62. The Government has recently changed its approach to carbon valuation within policy impact assessment from one based on costing the damage associated with climate change to one based on the cost of mitigating emissions. The new approach has been welcomed by economists and environmental groups. It is not clear whether any policy decisions will be reviewed in light of this new methodology although the Government has indicated that preliminary work on the decision to add capacity at Heathrow indicates that "the economic case for Heathrow's third runway is robust to the new carbon values".[152] The new approach sets out projected carbon values from 2009 to 2050 as follows:

·  A short term traded price of carbon of £25 in 2020, with a range of £14-£31.

·  A short term non-traded price of carbon of £60 per tonne CO2e in 2020, with a range of +/- 50% (i.e. central value of £60, with a range of £30-£90).

·  A long term traded price of carbon with a value of:

·  £70 per tonne of CO2e in 2030, with a range of +/- 50% (i.e. £70 central estimate, £105 high estimate and £35 low estimate).

·  £200 per tonne of CO2e in 2050, with a range of +/- 50% (i.e. £200 central estimate, £300 high estimate and £100 low estimate).[153]

It is not clear whether this change in the approach to carbon valuation will do enough to bring about the step-change needed for the transition to a low-carbon economy or whether it addresses the short-term risk of carbon lock-in as a result of fuel switching if investment decisions are taken in the near-term when the carbon price is relatively low.

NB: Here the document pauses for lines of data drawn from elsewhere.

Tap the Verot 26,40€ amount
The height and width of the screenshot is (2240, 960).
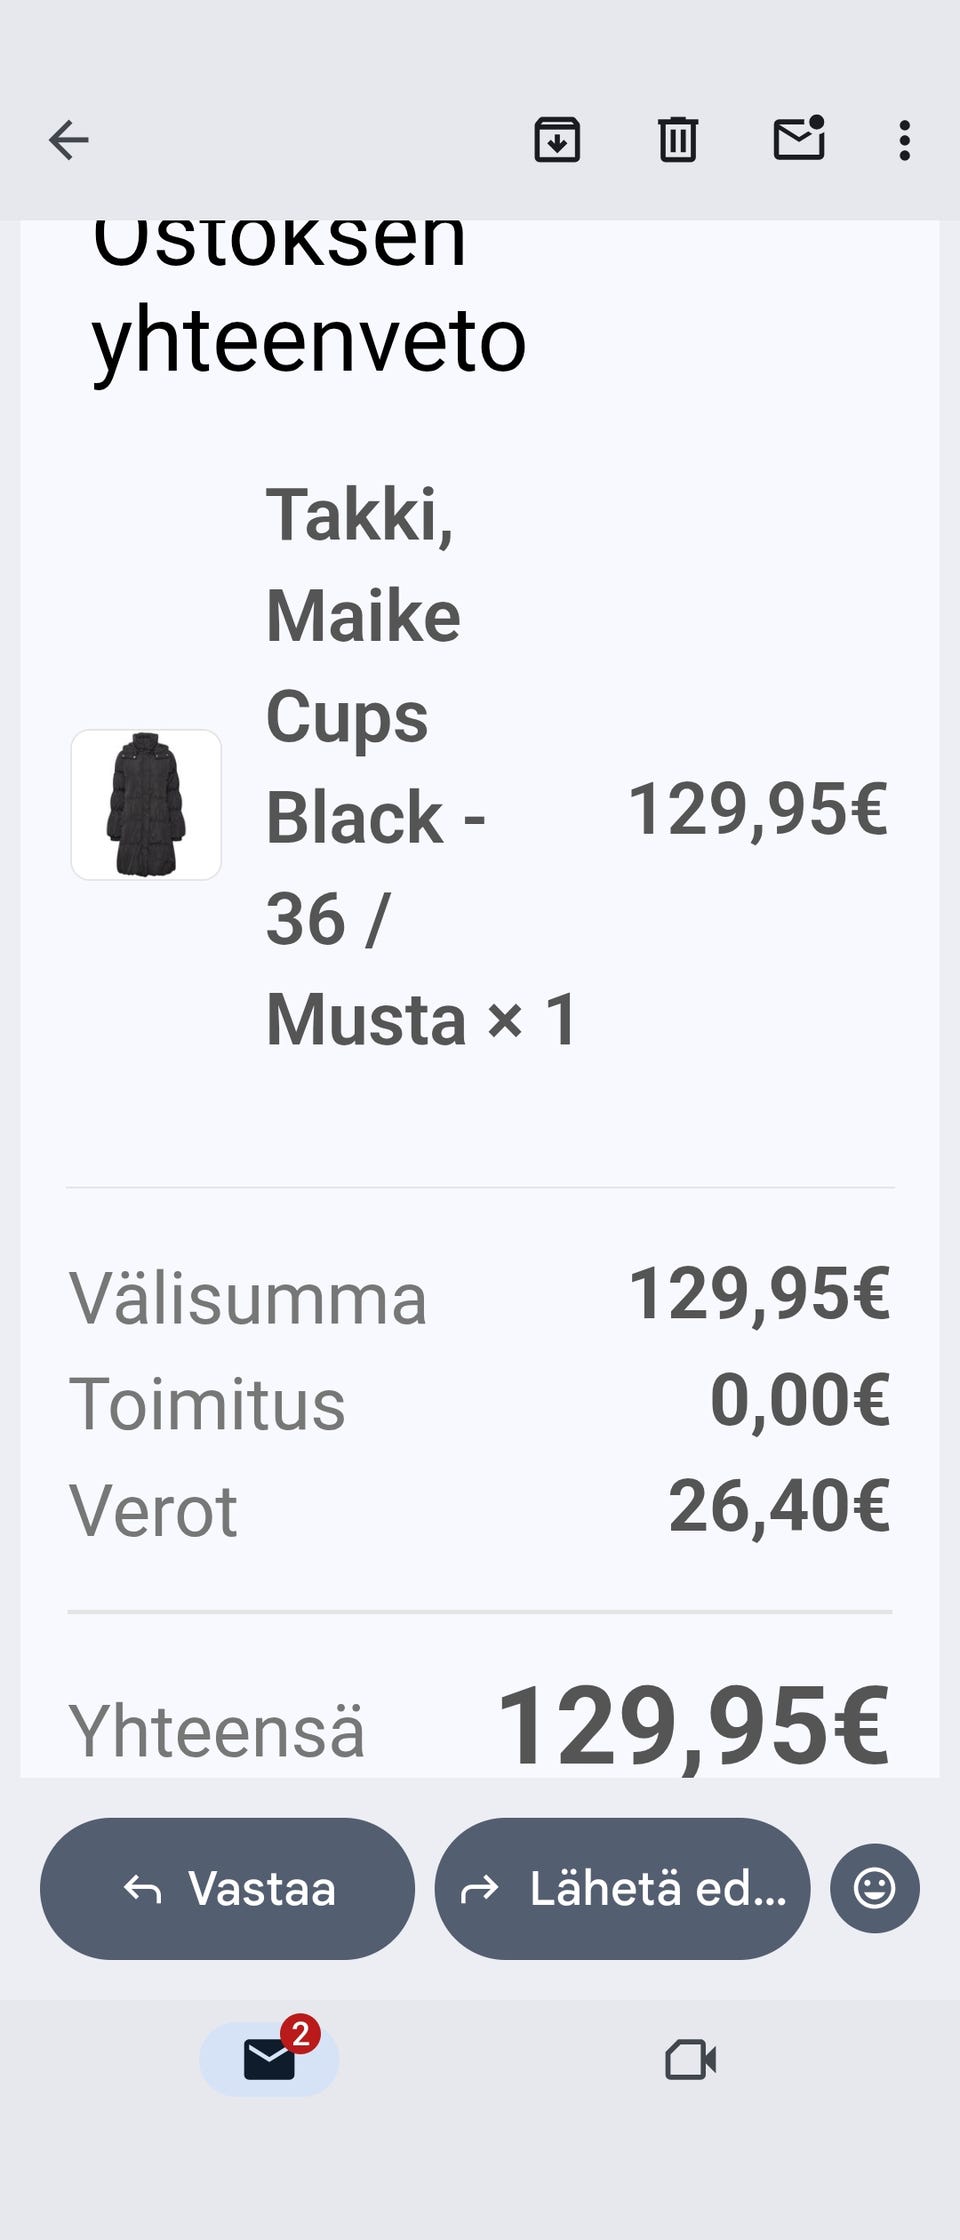tap(779, 1506)
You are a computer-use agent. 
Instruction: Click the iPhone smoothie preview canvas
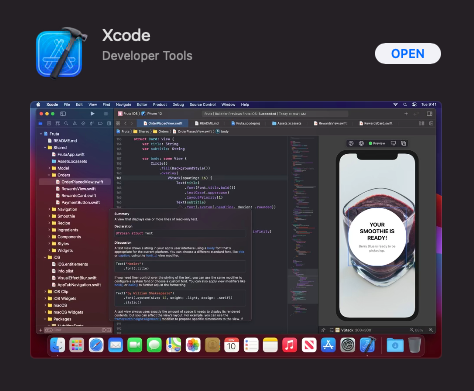377,235
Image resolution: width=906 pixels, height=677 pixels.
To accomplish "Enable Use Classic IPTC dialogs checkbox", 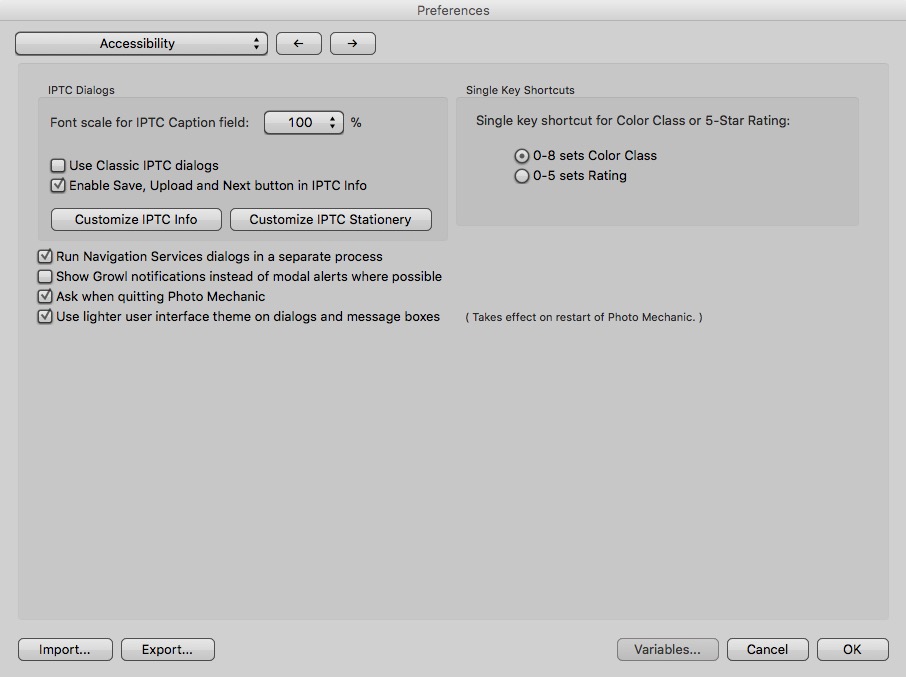I will coord(58,166).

How the Government's new approach to carbon valuation within policy impact assessment is applied is as important as the values used and we believe that there is a case for the National Audit Office examining, in due course, what impact it is having on decision making within government.

63. Action on emissions costs money.[154] The Stern Review argued that reducing emissions could cost about 1% of global GDP every single year. Lord Stern pointed out that the costs of meeting a given temperature or stabilisation target will tend to rise for every month that policy action is delayed.[155] The Committee on Climate Change believes that the cost of meeting the 2020 targets would be less than 1% of GDP in 2020.[156] Its view was that this was acceptable given the consequences and costs of not acting. It estimated the costs of meeting the 2050 target as between 1 and 2% of GDP. Professor Ekins thought costs in this range were unlikely to be noticed by the general public.[157] Some of the increased costs to the consumer could be defrayed by energy efficiency savings.[158] In April 2009 Professor Sir David King, Director of the Smith School of Enterprise and the Environment at the University of Oxford, argued that the cost of reducing the UK's emissions would be much higher than the Government had indicated but also that the financial implications of not dealing with the climate change threat were far higher than Lord Stern had suggested.[159] Professor Anderson contrasted the money found to save the banks with his perception that "we cannot find a few measly millions or billions to deal with supposedly one of the greatest threats we face".[160] The issue for the nation is that only by investing now can we hope to avoid the enormous and ultimately unquantifiable costs of failing to avert dangerous climate change. The Government needs to present the cost of action on climate change more clearly and to make clear that this is not an additional cost but an alternative to the economic, social and environmental cost of inaction.

Energy policy

64. Historically, growing energy use correlates with economic growth, and emissions will grow unless energy is decarbonised.[161] Global consumption of energy derived from fossil fuels is rising and an unprecedented effort is needed to reduce energy consumption and decarbonise global energy if emissions are to peak in the coming decade.[162] The Low Carbon Transition Plan set out the Government's plans to get 40% of the UK's electricity from low-carbon sources by 2020.[163] The Committee on Climate Change identified decarbonising the power sector as the key to achieving emissions reductions targets.[164] It called for a review of the current set of market arrangements for power generation and a move beyond the current Supplier Obligation, new rules to strengthen the investment climate for low-carbon power generation, and more action on energy efficiency.[165] Professor David MacKay, Professor of Natural Philosophy in the Department of Physics at the University of Cambridge, believed that the UK needed to build low-carbon generating capacity at a much higher rate than it currently was if it was to decarbonise,[166] saying the UK needed to build new low-carbon and renewable generating capacity at the fastest rate possible.[167] Dr Cameron Hepburn said that the Government needed to invest in more low-carbon research and development.[168]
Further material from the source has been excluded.